WHAT THE TASK REQUIRES = Return, word for word, the stretch from the first line through the line containing "(x=628, y=57)".

EXTRACTED DATA =

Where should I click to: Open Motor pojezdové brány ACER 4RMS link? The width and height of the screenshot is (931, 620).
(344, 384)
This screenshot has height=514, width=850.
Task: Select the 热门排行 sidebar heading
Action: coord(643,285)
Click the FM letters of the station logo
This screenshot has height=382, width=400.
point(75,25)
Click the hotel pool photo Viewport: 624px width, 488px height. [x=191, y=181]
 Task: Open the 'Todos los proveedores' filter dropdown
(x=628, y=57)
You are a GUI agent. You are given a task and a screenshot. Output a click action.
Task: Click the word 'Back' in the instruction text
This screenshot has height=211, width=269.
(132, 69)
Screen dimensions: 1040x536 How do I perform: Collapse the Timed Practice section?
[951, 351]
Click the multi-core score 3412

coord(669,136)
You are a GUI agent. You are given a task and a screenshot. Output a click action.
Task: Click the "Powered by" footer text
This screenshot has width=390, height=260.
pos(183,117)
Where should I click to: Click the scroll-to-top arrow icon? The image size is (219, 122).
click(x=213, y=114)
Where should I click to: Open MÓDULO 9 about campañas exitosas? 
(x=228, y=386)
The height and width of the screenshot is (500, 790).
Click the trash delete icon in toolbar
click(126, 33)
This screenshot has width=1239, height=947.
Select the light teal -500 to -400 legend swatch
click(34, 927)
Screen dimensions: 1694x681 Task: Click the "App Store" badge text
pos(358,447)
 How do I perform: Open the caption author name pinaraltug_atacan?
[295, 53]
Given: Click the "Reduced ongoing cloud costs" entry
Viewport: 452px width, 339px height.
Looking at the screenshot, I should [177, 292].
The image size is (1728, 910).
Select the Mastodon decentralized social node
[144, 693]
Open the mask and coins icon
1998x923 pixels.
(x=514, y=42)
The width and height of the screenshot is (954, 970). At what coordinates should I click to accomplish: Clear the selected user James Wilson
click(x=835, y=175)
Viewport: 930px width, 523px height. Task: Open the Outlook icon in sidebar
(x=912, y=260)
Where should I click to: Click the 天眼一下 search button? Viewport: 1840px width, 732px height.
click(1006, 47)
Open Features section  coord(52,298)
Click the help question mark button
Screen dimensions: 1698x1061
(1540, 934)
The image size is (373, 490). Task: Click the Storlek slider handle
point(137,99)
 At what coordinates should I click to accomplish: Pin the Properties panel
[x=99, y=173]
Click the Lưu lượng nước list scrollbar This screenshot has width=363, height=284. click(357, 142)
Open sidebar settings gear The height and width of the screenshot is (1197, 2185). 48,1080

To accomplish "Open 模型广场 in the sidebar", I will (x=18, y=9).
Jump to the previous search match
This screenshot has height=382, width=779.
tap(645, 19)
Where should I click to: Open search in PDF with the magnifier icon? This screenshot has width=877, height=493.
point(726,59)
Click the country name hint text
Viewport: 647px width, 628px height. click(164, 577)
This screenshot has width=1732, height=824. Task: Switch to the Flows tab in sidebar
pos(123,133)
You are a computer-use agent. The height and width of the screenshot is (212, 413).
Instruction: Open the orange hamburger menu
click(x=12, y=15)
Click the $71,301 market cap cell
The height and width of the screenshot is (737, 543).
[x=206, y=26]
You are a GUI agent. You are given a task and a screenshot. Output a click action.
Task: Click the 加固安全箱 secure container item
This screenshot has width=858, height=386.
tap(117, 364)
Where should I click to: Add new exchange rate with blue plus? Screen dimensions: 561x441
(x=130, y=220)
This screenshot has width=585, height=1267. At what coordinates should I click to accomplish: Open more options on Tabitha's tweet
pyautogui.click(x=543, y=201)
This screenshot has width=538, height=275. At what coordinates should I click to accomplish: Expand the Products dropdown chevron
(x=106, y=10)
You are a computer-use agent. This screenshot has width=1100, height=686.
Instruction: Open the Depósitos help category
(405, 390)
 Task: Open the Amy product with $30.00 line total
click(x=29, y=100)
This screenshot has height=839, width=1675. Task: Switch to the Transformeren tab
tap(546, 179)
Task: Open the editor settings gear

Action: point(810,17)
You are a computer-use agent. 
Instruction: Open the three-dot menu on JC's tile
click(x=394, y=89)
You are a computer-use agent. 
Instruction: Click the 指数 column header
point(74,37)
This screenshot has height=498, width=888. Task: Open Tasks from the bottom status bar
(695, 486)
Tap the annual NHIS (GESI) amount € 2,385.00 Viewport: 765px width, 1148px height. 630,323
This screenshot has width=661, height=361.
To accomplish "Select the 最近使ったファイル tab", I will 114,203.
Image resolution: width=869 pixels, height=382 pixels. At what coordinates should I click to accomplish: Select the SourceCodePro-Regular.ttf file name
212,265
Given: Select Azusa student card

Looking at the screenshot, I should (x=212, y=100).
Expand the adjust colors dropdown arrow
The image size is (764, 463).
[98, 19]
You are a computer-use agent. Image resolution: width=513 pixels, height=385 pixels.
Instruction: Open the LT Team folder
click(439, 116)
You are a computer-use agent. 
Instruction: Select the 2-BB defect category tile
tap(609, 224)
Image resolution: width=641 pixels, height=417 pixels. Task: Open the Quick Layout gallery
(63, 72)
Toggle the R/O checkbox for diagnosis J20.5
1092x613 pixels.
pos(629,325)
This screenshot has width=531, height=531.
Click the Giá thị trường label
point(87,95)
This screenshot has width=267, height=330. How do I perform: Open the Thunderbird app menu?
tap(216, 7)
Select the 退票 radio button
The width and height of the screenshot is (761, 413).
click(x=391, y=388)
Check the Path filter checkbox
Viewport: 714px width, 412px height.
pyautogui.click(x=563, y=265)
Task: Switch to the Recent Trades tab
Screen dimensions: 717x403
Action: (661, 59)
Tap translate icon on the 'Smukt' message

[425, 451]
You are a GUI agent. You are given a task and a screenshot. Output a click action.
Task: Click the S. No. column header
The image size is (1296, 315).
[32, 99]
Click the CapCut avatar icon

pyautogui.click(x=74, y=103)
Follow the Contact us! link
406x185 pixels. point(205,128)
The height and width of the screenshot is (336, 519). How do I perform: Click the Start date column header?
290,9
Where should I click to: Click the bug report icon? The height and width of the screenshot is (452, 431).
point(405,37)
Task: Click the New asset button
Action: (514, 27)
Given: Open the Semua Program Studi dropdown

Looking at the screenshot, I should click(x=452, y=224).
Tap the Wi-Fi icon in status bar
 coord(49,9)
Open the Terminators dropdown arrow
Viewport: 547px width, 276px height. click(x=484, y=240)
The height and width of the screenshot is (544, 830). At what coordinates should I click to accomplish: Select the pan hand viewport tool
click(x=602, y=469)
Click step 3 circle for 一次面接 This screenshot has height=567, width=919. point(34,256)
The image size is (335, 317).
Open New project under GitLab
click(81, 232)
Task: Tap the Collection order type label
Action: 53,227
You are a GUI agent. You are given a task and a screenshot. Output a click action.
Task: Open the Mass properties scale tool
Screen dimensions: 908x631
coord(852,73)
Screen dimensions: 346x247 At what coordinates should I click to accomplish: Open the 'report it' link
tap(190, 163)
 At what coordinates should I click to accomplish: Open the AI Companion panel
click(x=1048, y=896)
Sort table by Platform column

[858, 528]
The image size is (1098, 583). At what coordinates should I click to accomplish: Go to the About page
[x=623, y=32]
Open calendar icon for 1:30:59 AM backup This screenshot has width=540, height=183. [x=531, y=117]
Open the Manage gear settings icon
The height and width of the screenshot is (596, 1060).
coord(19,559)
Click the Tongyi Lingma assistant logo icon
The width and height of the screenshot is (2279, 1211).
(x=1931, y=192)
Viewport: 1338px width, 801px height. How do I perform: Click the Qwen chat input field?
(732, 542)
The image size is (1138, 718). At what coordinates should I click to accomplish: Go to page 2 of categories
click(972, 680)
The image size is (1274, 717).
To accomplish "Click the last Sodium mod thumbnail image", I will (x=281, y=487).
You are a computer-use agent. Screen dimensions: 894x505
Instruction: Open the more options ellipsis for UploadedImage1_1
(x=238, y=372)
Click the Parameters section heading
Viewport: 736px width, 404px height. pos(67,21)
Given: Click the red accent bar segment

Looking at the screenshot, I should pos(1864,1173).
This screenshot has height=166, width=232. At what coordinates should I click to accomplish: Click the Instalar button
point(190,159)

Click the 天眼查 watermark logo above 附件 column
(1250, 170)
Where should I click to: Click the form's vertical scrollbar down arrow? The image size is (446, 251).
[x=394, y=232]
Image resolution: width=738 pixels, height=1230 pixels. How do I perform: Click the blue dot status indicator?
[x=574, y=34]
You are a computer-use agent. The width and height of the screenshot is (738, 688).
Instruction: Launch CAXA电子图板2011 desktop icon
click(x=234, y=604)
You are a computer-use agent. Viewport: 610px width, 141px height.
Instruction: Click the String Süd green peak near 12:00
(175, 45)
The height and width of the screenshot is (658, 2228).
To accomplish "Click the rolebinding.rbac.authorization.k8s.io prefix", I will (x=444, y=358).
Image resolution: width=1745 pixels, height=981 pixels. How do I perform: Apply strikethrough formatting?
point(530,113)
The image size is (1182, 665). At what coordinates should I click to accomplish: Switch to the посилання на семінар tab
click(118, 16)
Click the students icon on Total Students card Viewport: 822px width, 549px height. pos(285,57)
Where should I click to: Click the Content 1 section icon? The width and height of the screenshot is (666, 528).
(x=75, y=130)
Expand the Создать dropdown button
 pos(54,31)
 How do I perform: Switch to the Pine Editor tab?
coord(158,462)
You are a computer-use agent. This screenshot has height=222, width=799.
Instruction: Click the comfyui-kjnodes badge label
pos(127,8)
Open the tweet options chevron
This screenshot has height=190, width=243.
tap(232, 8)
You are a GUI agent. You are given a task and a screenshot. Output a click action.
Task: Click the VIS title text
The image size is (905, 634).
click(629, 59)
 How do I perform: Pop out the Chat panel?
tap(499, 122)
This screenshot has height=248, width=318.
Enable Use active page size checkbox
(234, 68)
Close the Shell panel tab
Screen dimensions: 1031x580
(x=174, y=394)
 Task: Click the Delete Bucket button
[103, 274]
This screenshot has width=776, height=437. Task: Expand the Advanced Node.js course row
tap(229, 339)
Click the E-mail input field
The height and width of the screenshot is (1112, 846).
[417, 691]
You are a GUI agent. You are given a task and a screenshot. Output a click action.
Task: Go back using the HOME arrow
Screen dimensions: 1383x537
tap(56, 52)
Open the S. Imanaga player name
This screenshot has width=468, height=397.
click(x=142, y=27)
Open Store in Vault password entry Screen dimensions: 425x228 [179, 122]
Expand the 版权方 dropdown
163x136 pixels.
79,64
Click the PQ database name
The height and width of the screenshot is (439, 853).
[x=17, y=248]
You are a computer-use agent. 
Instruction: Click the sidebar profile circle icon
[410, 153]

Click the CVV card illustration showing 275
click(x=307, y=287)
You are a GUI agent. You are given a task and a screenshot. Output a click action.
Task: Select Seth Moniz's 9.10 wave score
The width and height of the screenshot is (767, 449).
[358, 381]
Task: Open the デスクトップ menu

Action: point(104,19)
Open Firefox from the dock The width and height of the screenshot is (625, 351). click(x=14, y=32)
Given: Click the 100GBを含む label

FINAL ANSWER =
Where should I click to: Open Motor pojezdové brány ACER 4RMS link? The width and height of the screenshot is (931, 620).
(344, 384)
This screenshot has height=514, width=850.
Task: Select the 热门排行 sidebar heading
Action: coord(643,285)
Click the FM letters of the station logo
This screenshot has height=382, width=400.
point(75,25)
Click the hotel pool photo Viewport: 624px width, 488px height. [x=191, y=181]
 Task: Open the 'Todos los proveedores' filter dropdown
(x=628, y=57)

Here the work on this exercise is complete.